20 Things I Love About LA
This month's Los Angeles Magazine featured an article called The 64 Greatest Things in LA, an exhaustive list that featured well-known institutions and LA-isms like Pink's, the weather, palm trees, and Vin Scully. There are, however, seven points the writers missed:
- Smog. Yes, it's technically noxious pollution, but smog feels like a warm blanket that covers you year-round. Our lungs are so used to its omnipresence that we cough and sputter upon entering cleaner air elsewhere.
- Traffic. Another completely underrated phenomenon. How else would the next generation of aspiring Hollywood actors cram for their next audition? And businessmen! Why, they'd have noplace to talk on their phones and cut people off, screeching across four lanes of freeway sans turn signal!

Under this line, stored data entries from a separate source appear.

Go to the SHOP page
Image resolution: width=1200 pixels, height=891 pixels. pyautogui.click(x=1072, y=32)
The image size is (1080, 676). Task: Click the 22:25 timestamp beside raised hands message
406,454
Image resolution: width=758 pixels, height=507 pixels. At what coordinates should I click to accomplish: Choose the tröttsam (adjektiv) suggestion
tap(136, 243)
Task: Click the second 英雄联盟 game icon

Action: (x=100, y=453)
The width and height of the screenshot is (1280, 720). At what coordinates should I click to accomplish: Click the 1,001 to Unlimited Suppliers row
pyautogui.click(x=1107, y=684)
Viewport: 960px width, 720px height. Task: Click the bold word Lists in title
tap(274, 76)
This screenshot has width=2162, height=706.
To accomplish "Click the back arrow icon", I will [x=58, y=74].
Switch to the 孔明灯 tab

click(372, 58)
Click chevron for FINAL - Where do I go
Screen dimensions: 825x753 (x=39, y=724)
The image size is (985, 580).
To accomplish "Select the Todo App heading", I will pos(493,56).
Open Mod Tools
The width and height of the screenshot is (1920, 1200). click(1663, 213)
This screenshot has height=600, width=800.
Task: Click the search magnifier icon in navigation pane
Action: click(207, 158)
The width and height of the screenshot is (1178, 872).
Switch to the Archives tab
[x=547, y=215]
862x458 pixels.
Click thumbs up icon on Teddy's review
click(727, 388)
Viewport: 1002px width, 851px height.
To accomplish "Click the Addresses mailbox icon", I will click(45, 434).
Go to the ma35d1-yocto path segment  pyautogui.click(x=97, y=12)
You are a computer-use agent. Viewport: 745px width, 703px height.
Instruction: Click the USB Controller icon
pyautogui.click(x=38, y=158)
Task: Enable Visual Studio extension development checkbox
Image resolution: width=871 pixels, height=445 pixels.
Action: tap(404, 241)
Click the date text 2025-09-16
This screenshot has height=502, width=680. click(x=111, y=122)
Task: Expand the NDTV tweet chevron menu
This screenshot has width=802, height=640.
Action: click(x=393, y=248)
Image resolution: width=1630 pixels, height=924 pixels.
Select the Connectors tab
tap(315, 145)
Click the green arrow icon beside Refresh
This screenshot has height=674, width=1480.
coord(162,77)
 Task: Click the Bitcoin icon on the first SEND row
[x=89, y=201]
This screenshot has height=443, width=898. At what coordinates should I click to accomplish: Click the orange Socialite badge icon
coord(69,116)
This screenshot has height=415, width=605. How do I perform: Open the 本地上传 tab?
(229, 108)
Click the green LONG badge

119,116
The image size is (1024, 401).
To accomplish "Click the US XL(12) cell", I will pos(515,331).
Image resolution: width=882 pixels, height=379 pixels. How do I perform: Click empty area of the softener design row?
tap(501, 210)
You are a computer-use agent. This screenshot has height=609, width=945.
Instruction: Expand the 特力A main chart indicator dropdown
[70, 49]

- The crazies. Every area has a few. Silverlake has "Five Dolla Make Ya Holla." Downtown has any number of homeless personalities, but my favorite is the one in the wheelchair who was relieving his bowels right there on the 6th Street sidewalk. Hollywood has all the singers, strummers, percussionists and breakdancers. Venice has the stoners and beach bums.
- The Jewelry District. Deep down in your heart, you know that the three carat custom diamond your fiance gave you was really a cast-off from some rich divorcee.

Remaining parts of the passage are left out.